O que fazer com um problema como “Dream House – A Casa dos Sonhos” (2011)? Em algum momento, lá atrás, quando o filme ainda era só uma ideia brilhante num quadro branco, alguém da produtora deve ter pensado: “Isso aqui vai ser prestigiado, premiado, respeitado!”. Afinal, o pacote era tentador: Jim Sheridan, diretor indicado ao Oscar; Daniel Craig, Rachel Weisz e Naomi Watts no elenco; e um roteiro baseado no sempre lucrativo gênero “casa assombrada com gente bonita”.
Aí Daniel Craig e Rachel Weisz resolveram ter um caso nos bastidores. E pronto: o que era para ser um drama sobrenatural virou novela das oito. O estúdio entrou em pânico, adiou o lançamento mil vezes e, no fim, jogou o filme nos cinemas como quem joga roupa velha no fundo do armário — sem pré-estreia, sem crítica, sem nada. A pergunta é: esse longa-metragem foi vítima de fofoca ou é tão ruim que é melhor fingir que nunca existiu?
A trama acompanha Daniel Craig como um pai feliz com esposa linda (Weisz) e duas filhas adoráveis. Só tem um detalhe: elas estão mortas. E ele é o principal suspeito. Mas ele não sabe disso no começo, porque o filme decide brincar de “pega-pega com a sanidade”. O primeiro ato é Craig andando pela casa, sorrindo para fantasmas que só ele vê. Quando descobre a verdade, ele parte em busca do assassino, com a ajuda da vizinha gentil interpretada por Naomi Watts — que, por algum motivo, acha normal estranhos ocuparem casas abandonadas. A partir daí, o filme entra numa espiral tão absurda que, quando chega a revelação final, você sente saudade da confusão inicial.
“Dream House – A Casa dos Sonhos” é ruim. Não é “ruim divertido”. Não é “ruim cult”. É “ruim que dá vontade de pedir reembolso”. O roteiro tem buracos tão grandes que dariam para estacionar um caminhão. Muitas cenas parecem cortadas no meio, como se alguém tivesse decidido editar o filme com um cronômetro na mão. E quando os personagens viram de costas, surgem falas claramente dubladas depois, tentando consertar o roteiro na marra. É tão óbvio que chega a ser constrangedor.

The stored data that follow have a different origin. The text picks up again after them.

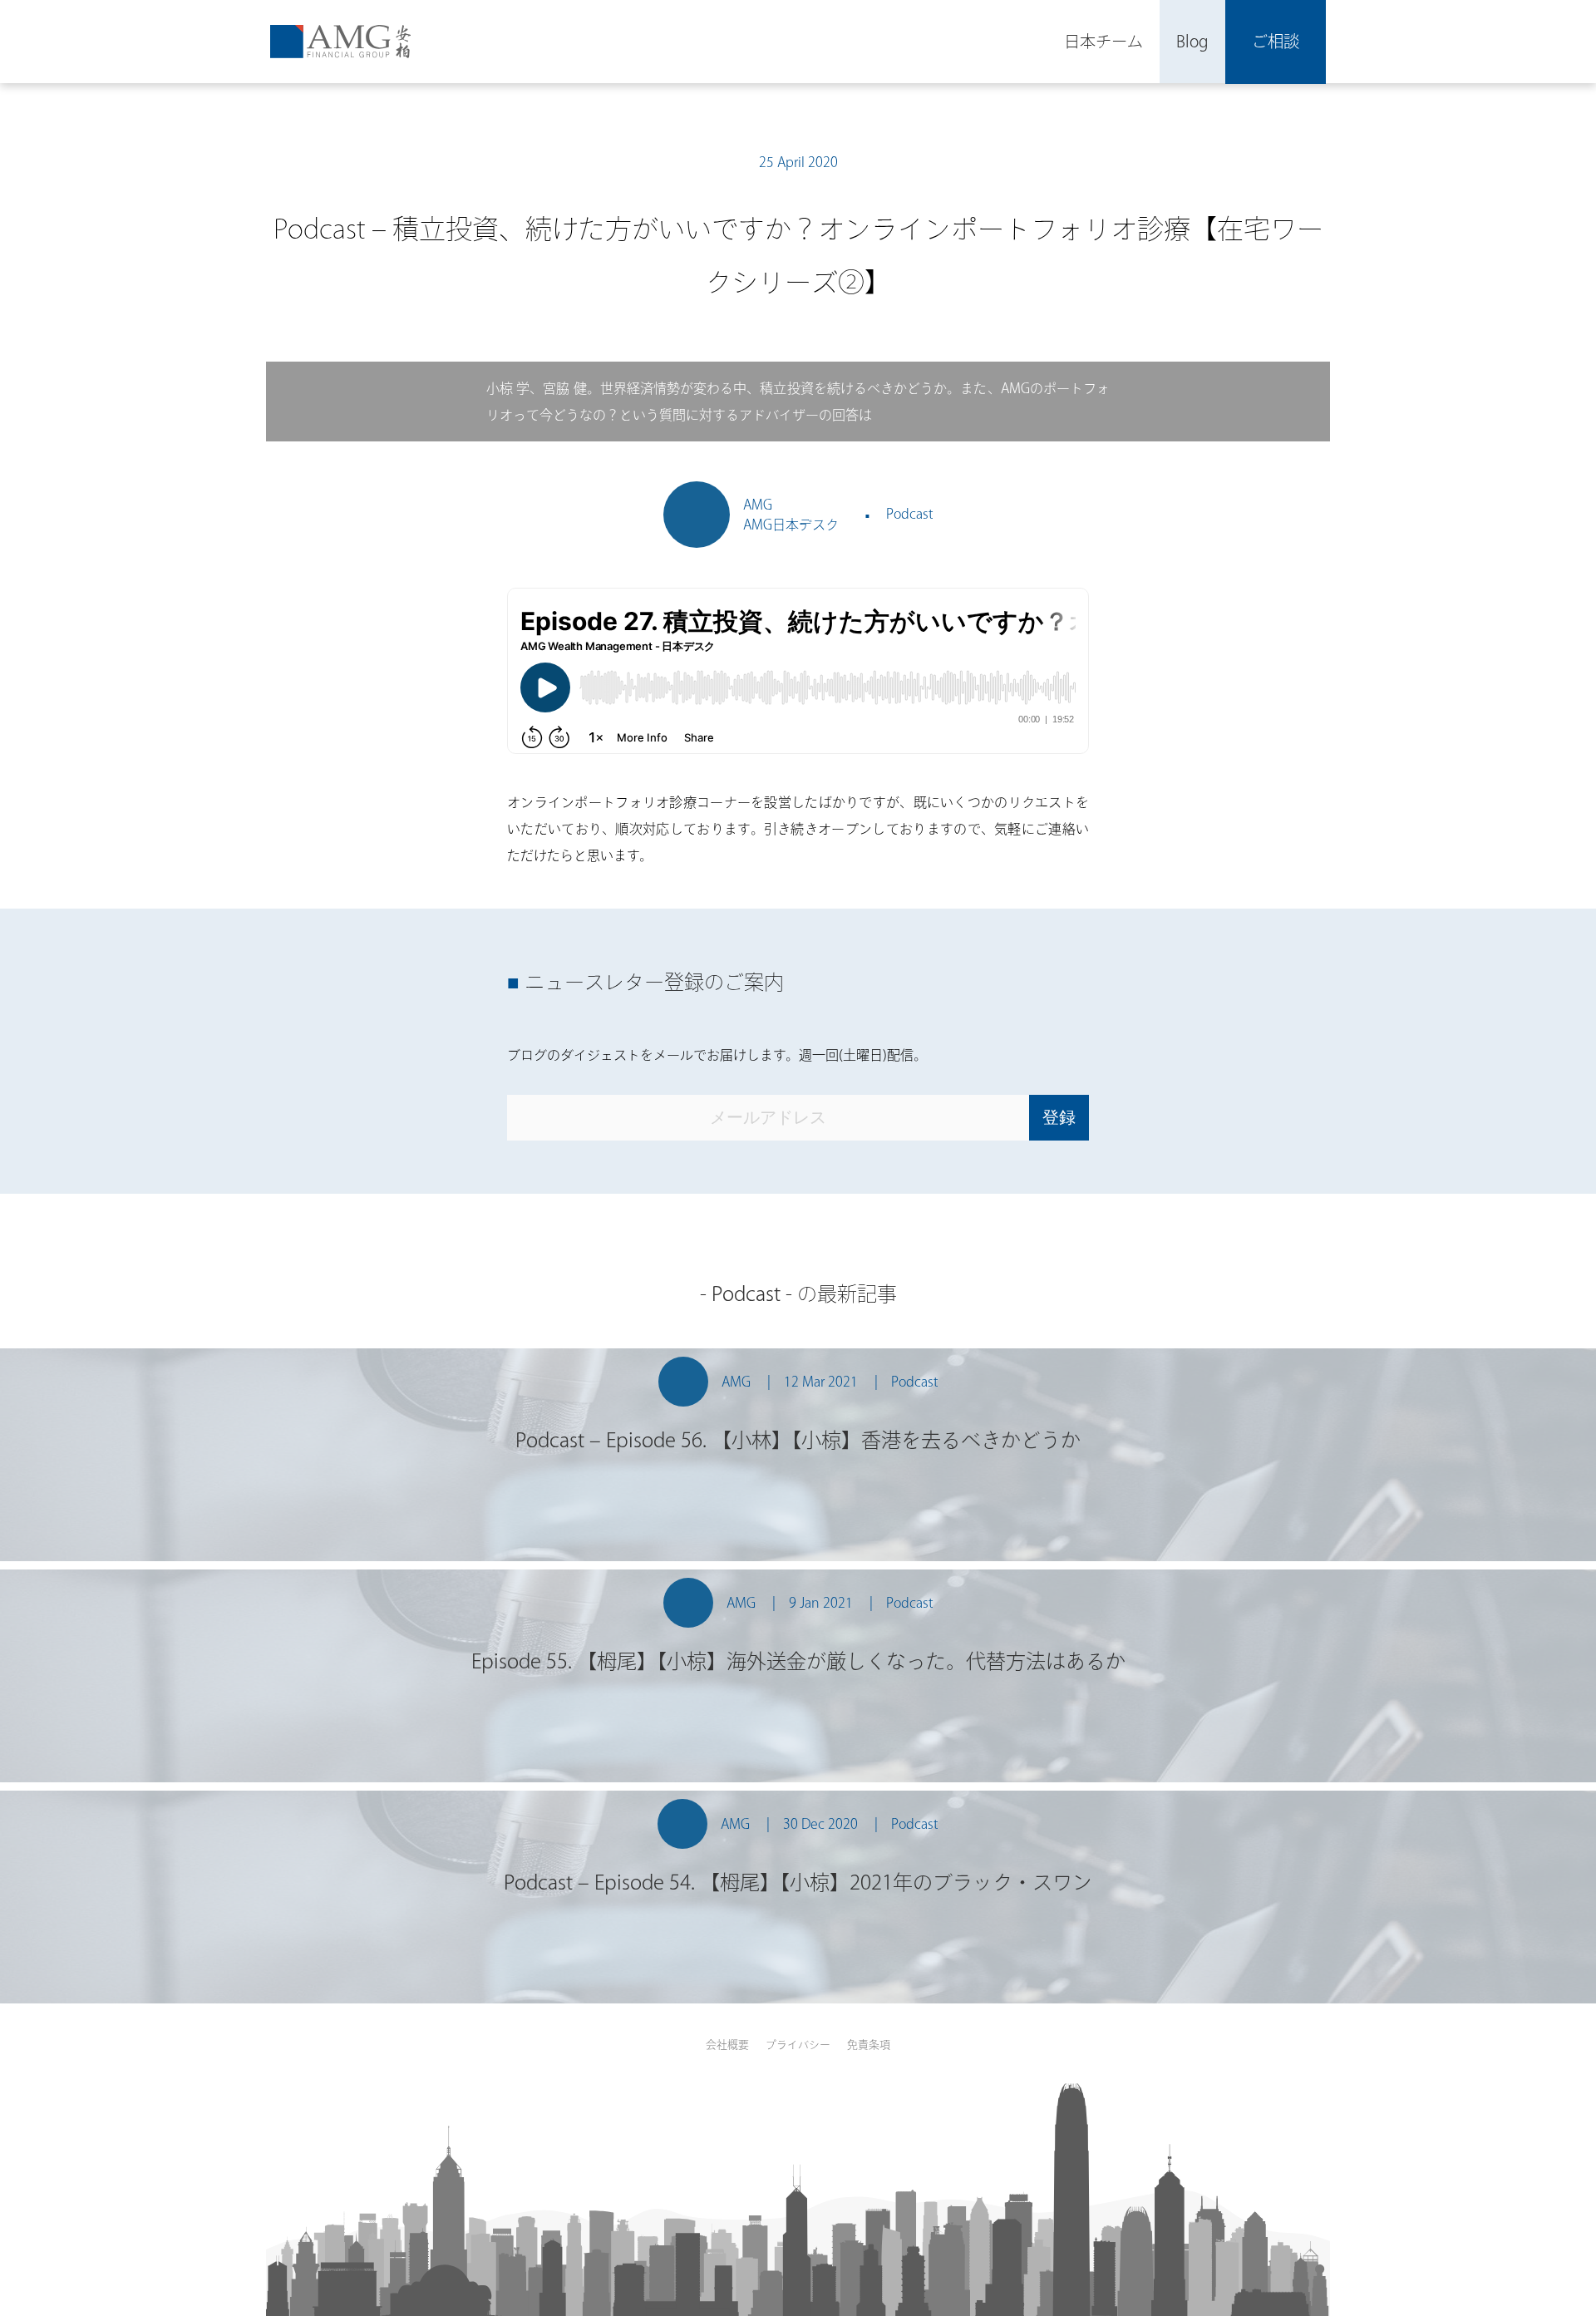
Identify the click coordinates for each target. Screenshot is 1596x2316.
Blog (1192, 41)
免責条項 (868, 2044)
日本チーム (1103, 41)
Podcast (909, 513)
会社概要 (727, 2044)
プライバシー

Grande parte da culpa cai no colo de Jim Sheridan. Ele é ótimo em dramas políticos sensíveis, mas aqui parece que foi jogado num set de terror sem manual de instruções. Não há suspense, não há tensão, não há atmosfera — só uma história que se arrasta como se estivesse tentando lembrar o que queria ser. Talvez, em algum momento, a ideia fosse fazer um drama com toques sobrenaturais. Talvez. Mas o resultado final parece um Frankenstein de refilmagens, cortes e decisões desesperadas.
O trio principal — Craig, Weisz e Watts — até tenta salvar o barco, mas é difícil quando o barco já está afundando, pegando fogo e sendo atacado por tubarões ao mesmo tempo.
“Dream House – A Casa dos Sonhos” é bobo, confuso e profundamente equivocado. Nem os fãs mais dedicados de Daniel Craig vão conseguir aproveitar — a não ser que assistam só para ver James Bond de moletom, ignorando completamente o que está acontecendo ao redor.
No fim, o filme é só… chato. Muito chato. Tão chato que você esquece dele antes mesmo de terminar. Minha recomendação irônica e sincera: não perca seu tempo, não assista nem por pena. Ignore e deixe que ele desapareça no esquecimento, onde claramente sempre quis estar.